大リーグではすでに昨季(2017年)から「時間短縮」を目的に導入されており、日本もこれに追随した。
わずか4球の「間」にある楽しみ
しかし、わずか1分かそこらの時間短縮のために、敬遠を「投球なし」にしてしまってもいいのだろうか――。そもそも野球はサッカーなどとは違って「間(ま)」を楽しむ要素が大きいスポーツである。それなのに、「申告敬遠」は観客からその楽しみのいくらかを奪ってしまう。
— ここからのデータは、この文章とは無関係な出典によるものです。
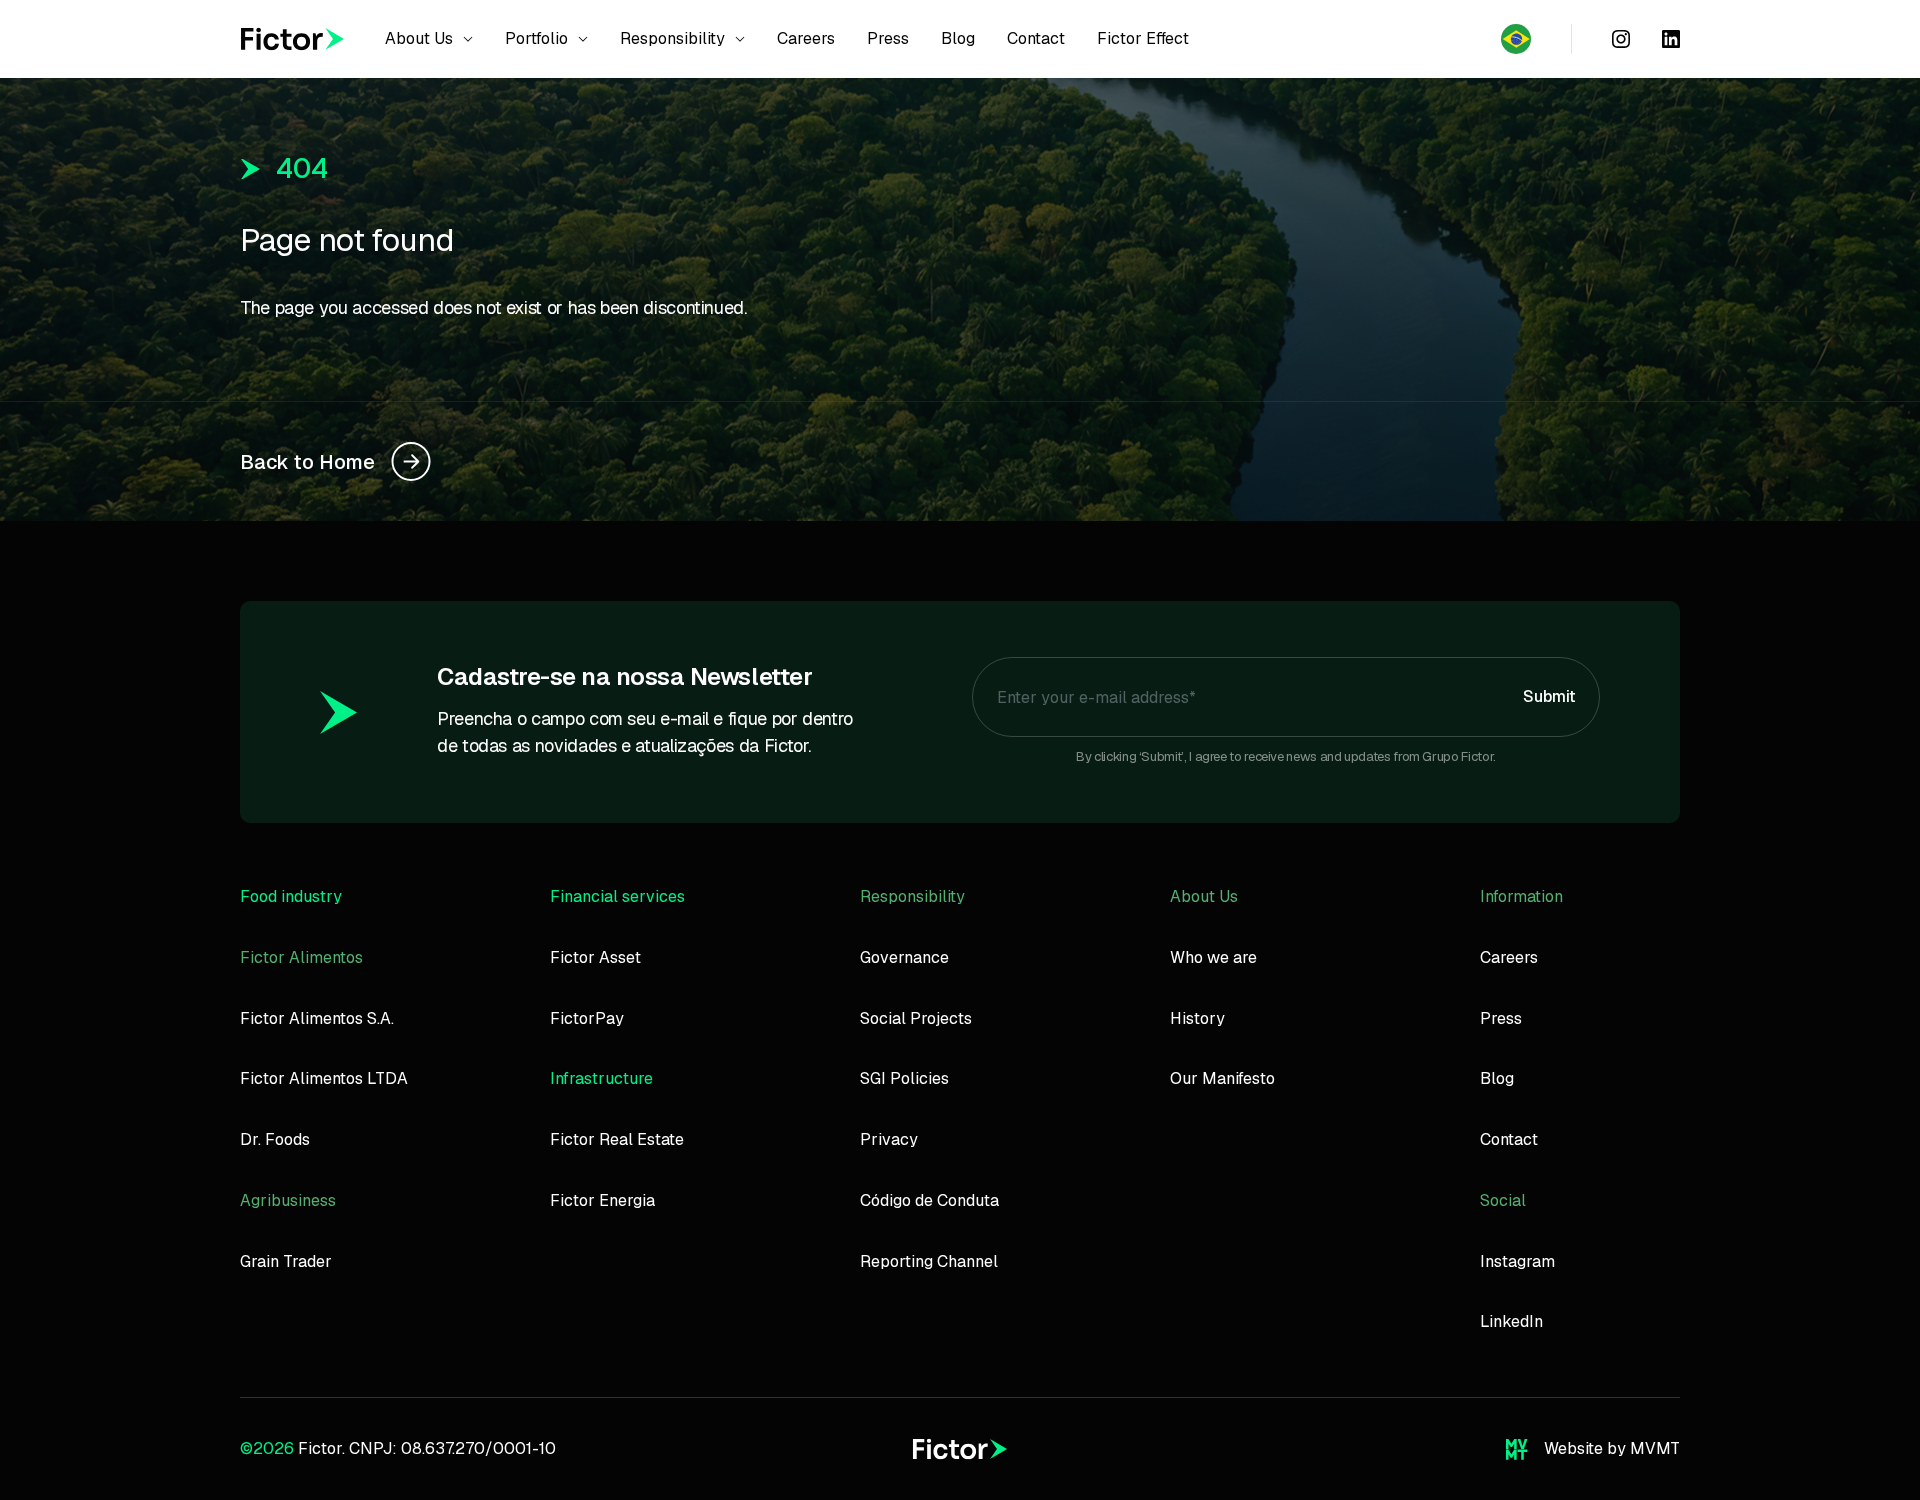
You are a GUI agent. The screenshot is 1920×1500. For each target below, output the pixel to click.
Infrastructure (601, 1078)
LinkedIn (1511, 1321)
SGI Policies (904, 1078)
たとえば、敬遠で投手が4球を投げる間、観客には投手や打者の心理をいろいろと推し量る楽しみがある。投手や打者のしぐさや表情を見るのも楽しい。敬遠に抗議して、バットを持たずに打席で構えたプロ野球選手もかつていた。攻撃側のファンが守備側を「ひきょう者」と罵ることもできる。
また、プロ野球ではこれまで、打者が敬遠球を打ってサヨナラ安打にしたり、投手が敬遠球を暴投してサヨナラ負けしたりしたこともある。申告敬遠はそんなドラマも生まれなくしてしまう。
申告敬遠についての報道を見ていると、監督や選手側には反対論があまりないようだ。かつて捕手だったプロ野球・楽天の梨田昌孝監督は「現役時代、敬遠は投げずに一塁出塁だったらいいのにと思ったこともあった」と話している。